Please count the lines in the records below that contain the string "width", treating uppercase and lowercase as different. Give only the number.

Data for the task
_ _ _

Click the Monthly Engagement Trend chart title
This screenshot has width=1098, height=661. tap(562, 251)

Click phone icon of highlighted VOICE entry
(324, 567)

_ _ _

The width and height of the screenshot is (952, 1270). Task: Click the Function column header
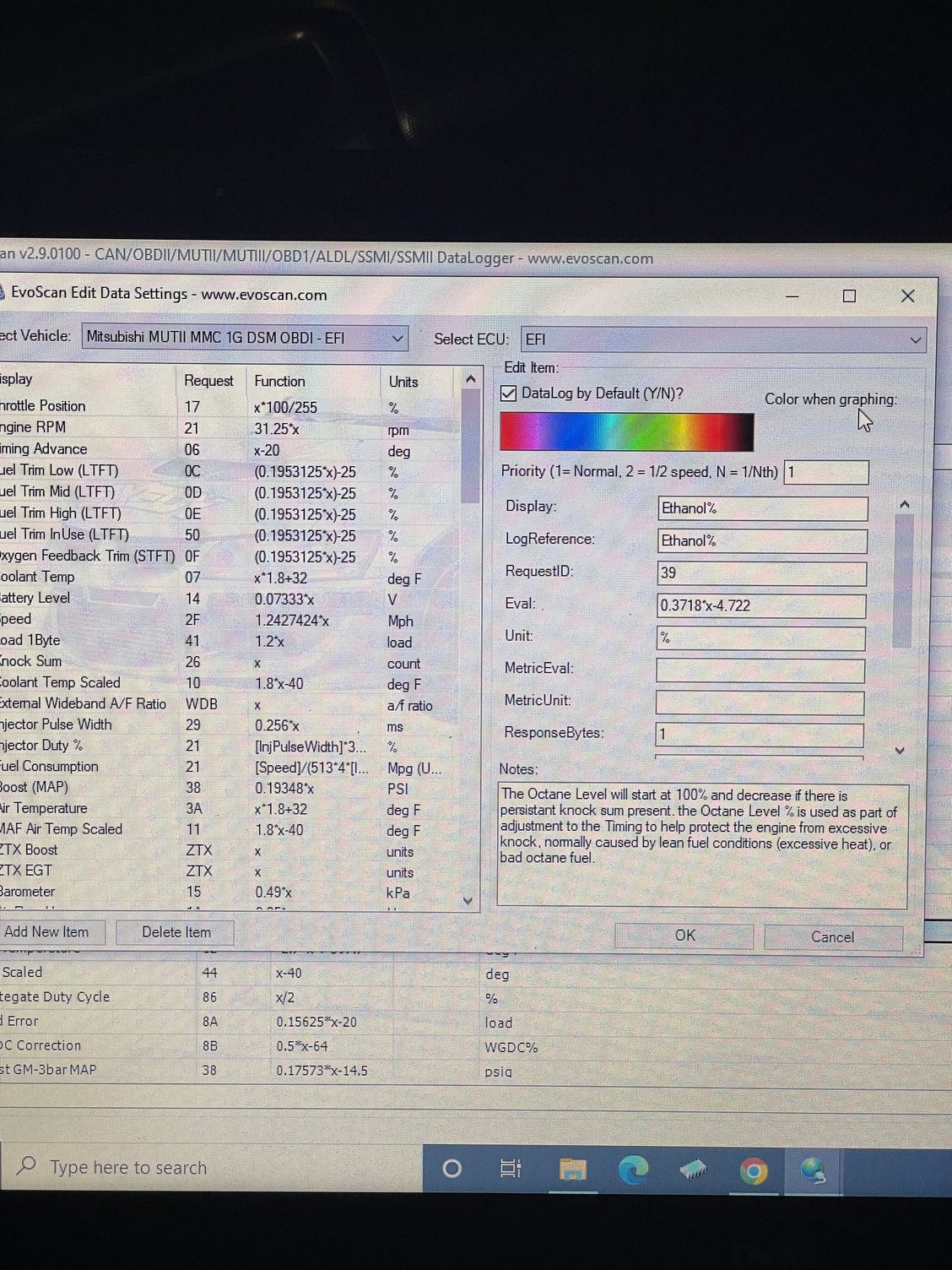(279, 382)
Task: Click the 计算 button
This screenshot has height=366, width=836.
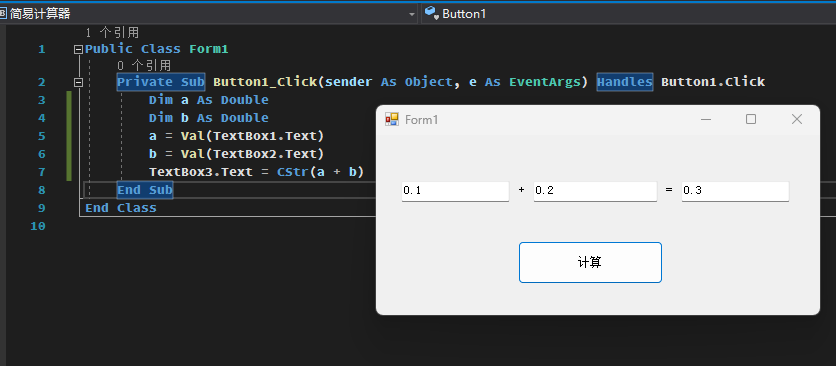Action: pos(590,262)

_ _ _

Exercise answer
3